> Tekst źródłowy:

━━━━━━━━

Niskie notowania europejskiej waluty są podtrzymywane przez pogarszające się dane z niemieckiej gospodarki. Wyrok brytyjskiego Sądu Najwyższego w sprawie zawieszenia parlamentu. Złoty pozostaje słaby, ale euro oraz dolar pozostają odpowiednio poniżej 4,40 zł i 4,00 zł.
Najważniejsze dane makro (czas CET – środkowoeuropejski). Szacunki danych makro są na podstawie informacji z Bloomberga, chyba że zaznaczono inaczej.
Brak danych makro, które mogą wyraźnie wpłynąć na analizowane pary walutowe.
Porcja słabych danych
Wydarzenia ostatnich godzin nie zmieniły globalnej sytuacji dolara i głównej pary walutowej, która oscyluje w okolicach poziomu 1,10. Niewiele nowości wniosło wystąpienie odchodzącego szefa EBC Mario Draghiego. Rynek nie zareagował na „headline” dotyczący jednomyślności w banku centralnym dotyczącej konieczności większego zaangażowania polityki fiskalnej w poprawę kondycji europejskiej gospodarki. Zignorowane zostały (i chyba słusznie) sugestie Jamesa Bullarda, głosującego członka FOMC, dotyczące konieczności cięcia stóp procentowych. Inwestorzy widzą, że kraje, które mają przestrzeń do zwiększenia wydatków (Niemcy, Holandia), nie chcą tego robić na masową skalę. Z kolei państwa, które chciałyby łagodniejszej polityki fiskalnej, są zbyt mocno zadłużone. Bullard z kolei jest największym gołębiem w FOMC, co tłumaczy jego chęć do łagodzenia polityki pieniężnej. Ta idea jednak przynajmniej na razie nie ma poparcia większości komitetu ustalającego stopy procentowe w USA.
Ciekawostką i kolejnym negatywnym zaskoczeniem były odczyty Ifo. Niemiecki wskaźnik badający każdego miesiąca nastroje przedsiębiorców (przetwórstwo przemysłowe, usługi, handel detaliczny oraz hurtowy, budowlanka) minimalnie wzrósł. Jednak oczekiwania co do sytuacji za 6 miesięcy ponownie się pogorszyły i spadły do poziomu 90,8 pkt, czyli do najniższej wartości od połowy 2009 r.

━━━━━━━━

> Dane do zadania:
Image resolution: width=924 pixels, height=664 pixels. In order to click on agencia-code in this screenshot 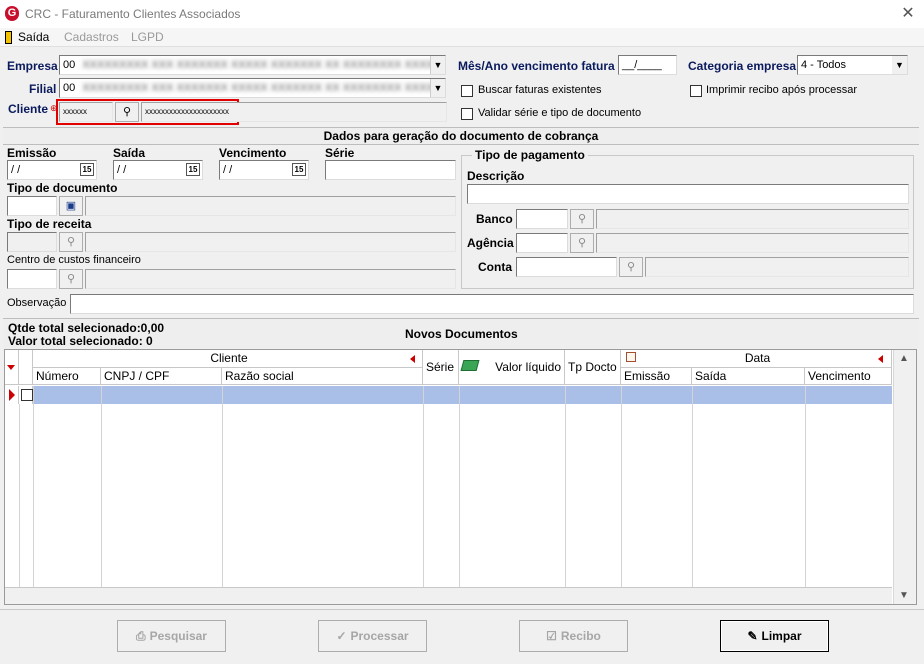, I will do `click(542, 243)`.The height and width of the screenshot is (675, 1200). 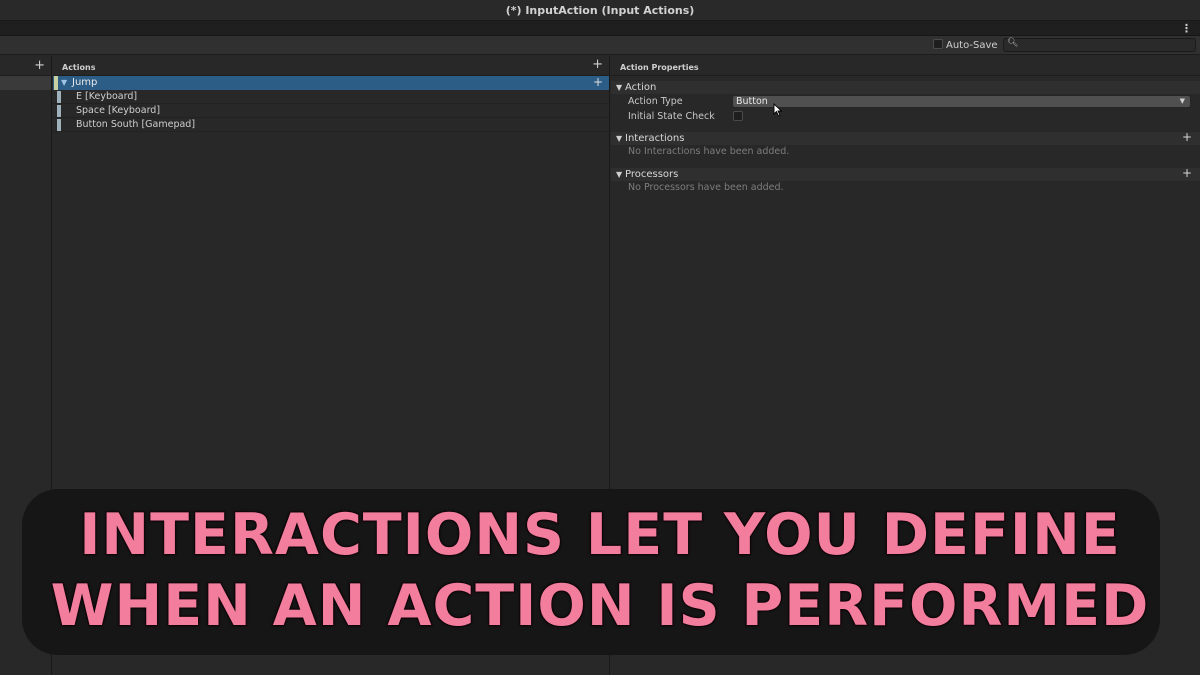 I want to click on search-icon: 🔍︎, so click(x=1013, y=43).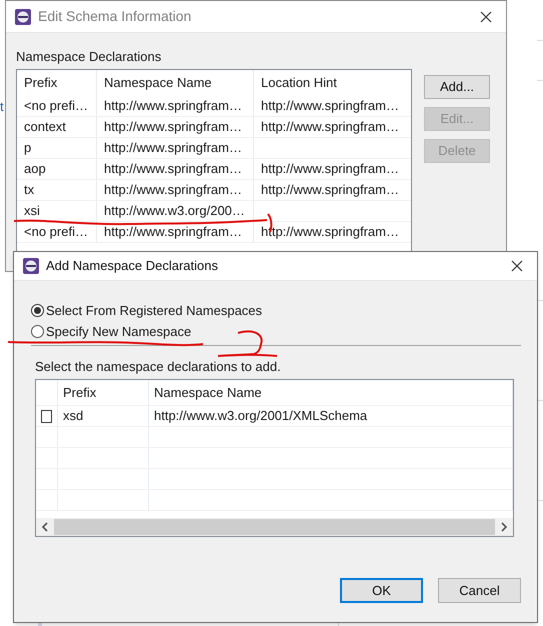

━━━━━━━━

> Polecenie:
Napisz dalszy ciąg komentarza o notowaniach euro, dolara i złotego, zaczynając od zdania następującego po jego ostatnim zdaniu.

> Rozwiązanie:
W kontekście Ifo warto jednak zwracać uwagę, że niemiecka gospodarka jest silnie podzielona, jeśli chodzi o bieżącą koniunkturę w konkretnych sektorach. Budowlanka i usługi utrzymują dobrą kondycję. Dwa pozostałe sektory, czyli handel i przetwórstwo przemysłowe wyglądają bardzo słabo. W przypadku przemysłu można bez problemu (podobnie jak w przypadku oficjalnych danych o produkcji czy indeksów PMI) mówić o recesji.
Wszystkie subindeksy Ifo pokazują jednak pogarszające się oczekiwania na przestrzeni miesięcy. Nie widać żadnych oznak ich poprawy, podobnie zresztą jak w przypadku opublikowanych wczoraj wskaźników PMI. Nadal należy być pesymistą co do dalszego rozwoju koniunktury w Niemczech. To powinno utrzymywać euro na niskim poziomie i również negatywnie wpływać na inne gospodarki strefy euro czy całej UE, łącznie oczywiście z Polską.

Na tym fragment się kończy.